* Fragmento proporcionado:

--------------------------------

León, tras el ataque Almohade, vio hundirse todo su frente sur: cayeron Alcántara y Cáceres; los territorios del sur del Tajo fueron saqueados; la población huyó al norte, a Ciudad Rodrigo... El rey de León movilizó cuantas tropas pudo y marchó a socorrer esa ciudad. Lo consiguió: en octubre de 1174 los almohades abandonaban desordenadamente el asedio. Eso sí, todos los territorios al sur del Tajo se habían perdido. A la altura de junio de 1177, los reyes Fernando II de León, Alfonso VIII de Castilla y Alfonso II de Aragón se reúnen en Tarazona. Por cierto, les recuerdo que Fernando es tío de los otros dos.
 
En las semanas siguientes, Alfonso VIII de Castilla, que ya había llevado a sus tropas hasta la vista de Cuenca desde principios de 1177, recibe refuerzos aragoneses y leoneses para el sitio de la ciudad tras la reunión de Tarazona. Estas tierras habían sido escenario reciente de una de las ofensivas almohades pese a la tregua de Castilla con el califa Abu Yaakub Yúsuf: en el verano anterior los moros de Cuenca habían saqueado las tierras cristianas de Huete y Uclés. Aquello rompió la tregua y movió a Alfonso VIII a ordenar el cerco de la ciudad de Cuenca. Al mismo tiempo, Fernando de León lanza una campaña que bordea Sevilla y llega hasta jerez. En Portugal, el príncipe Sancho, que dirige a las tropas ahora que su padre ha quedado impedido, ejecuta otra ofensiva simultánea y saquea a conciencia el territorio sevillano. Alfonso II de Aragón, por su parte, mueve a sus tropas sobre territorio murciano. Se actúa al mismo tiempo y en todos los frentes.

--------------------------------

Entradas para localizar textos y elementos:

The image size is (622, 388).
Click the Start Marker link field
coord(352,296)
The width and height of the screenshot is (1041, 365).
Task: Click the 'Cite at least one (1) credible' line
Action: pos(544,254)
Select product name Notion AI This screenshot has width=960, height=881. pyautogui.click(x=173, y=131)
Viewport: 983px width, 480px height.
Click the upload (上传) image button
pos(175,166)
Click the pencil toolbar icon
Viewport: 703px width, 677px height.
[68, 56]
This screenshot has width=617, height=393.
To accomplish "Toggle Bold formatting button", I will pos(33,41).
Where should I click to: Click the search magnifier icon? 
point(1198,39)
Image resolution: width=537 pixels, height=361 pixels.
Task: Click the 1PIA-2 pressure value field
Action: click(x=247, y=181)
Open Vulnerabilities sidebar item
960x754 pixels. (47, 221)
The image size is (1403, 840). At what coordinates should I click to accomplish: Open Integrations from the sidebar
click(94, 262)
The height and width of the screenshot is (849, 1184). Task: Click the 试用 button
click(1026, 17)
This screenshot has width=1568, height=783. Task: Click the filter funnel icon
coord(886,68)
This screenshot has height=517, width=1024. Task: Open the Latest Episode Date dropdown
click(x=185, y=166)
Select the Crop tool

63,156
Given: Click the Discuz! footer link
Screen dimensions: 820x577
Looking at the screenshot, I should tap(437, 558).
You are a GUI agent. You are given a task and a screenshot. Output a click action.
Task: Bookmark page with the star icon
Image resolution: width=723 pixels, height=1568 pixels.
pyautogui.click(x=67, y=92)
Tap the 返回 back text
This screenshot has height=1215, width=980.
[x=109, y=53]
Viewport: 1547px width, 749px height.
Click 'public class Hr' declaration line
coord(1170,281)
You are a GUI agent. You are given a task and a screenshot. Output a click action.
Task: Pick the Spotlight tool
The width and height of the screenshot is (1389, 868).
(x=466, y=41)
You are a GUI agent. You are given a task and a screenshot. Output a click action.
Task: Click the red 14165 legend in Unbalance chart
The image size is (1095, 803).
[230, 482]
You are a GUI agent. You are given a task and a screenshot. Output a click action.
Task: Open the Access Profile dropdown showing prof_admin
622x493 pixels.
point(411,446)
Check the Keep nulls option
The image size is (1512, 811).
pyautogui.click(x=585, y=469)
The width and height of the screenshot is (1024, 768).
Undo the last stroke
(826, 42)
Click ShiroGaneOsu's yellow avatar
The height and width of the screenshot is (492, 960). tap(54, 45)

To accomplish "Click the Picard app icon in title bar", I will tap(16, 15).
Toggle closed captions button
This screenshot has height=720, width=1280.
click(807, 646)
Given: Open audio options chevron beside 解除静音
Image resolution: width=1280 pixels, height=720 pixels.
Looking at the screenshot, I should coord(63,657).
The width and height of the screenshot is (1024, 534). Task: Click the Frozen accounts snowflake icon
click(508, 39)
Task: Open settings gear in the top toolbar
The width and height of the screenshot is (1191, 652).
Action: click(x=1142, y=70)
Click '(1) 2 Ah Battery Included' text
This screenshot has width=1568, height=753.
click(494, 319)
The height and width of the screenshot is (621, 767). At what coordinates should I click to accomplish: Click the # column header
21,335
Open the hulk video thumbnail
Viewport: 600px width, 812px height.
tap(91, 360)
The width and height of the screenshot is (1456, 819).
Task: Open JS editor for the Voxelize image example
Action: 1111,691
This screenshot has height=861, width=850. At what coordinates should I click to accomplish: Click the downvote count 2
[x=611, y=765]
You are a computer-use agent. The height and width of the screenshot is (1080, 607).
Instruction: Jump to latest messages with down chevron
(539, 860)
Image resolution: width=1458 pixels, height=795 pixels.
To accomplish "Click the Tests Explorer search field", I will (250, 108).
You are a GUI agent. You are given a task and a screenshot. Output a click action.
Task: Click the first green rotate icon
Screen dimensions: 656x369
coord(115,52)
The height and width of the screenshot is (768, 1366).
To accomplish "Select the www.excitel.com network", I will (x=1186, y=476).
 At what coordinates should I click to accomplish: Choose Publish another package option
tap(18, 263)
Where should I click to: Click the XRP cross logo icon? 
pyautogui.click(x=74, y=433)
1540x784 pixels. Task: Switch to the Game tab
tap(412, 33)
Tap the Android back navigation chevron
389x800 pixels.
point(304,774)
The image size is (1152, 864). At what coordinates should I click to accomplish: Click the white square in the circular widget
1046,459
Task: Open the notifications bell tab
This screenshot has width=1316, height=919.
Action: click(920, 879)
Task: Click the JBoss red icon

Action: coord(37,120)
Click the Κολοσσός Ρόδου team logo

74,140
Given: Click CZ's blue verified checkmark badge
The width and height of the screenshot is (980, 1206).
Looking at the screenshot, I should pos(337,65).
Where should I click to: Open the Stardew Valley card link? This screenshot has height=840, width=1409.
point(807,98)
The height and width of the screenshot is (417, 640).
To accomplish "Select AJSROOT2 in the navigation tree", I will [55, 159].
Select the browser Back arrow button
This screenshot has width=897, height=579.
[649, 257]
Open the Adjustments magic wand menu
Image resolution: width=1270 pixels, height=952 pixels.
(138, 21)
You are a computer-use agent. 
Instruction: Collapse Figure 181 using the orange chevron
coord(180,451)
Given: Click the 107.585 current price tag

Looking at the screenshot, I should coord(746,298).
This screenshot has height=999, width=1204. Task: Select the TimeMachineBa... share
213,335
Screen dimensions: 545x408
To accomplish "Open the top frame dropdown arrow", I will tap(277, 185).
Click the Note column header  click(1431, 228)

--------------------------------

* Tarea propuesta: Según el fragmento sobre las campañas contra los almohades, ¿en qué ciudad se reunieron los tres reyes en junio de 1177?

* Solución del ejercicio: En Tarazona.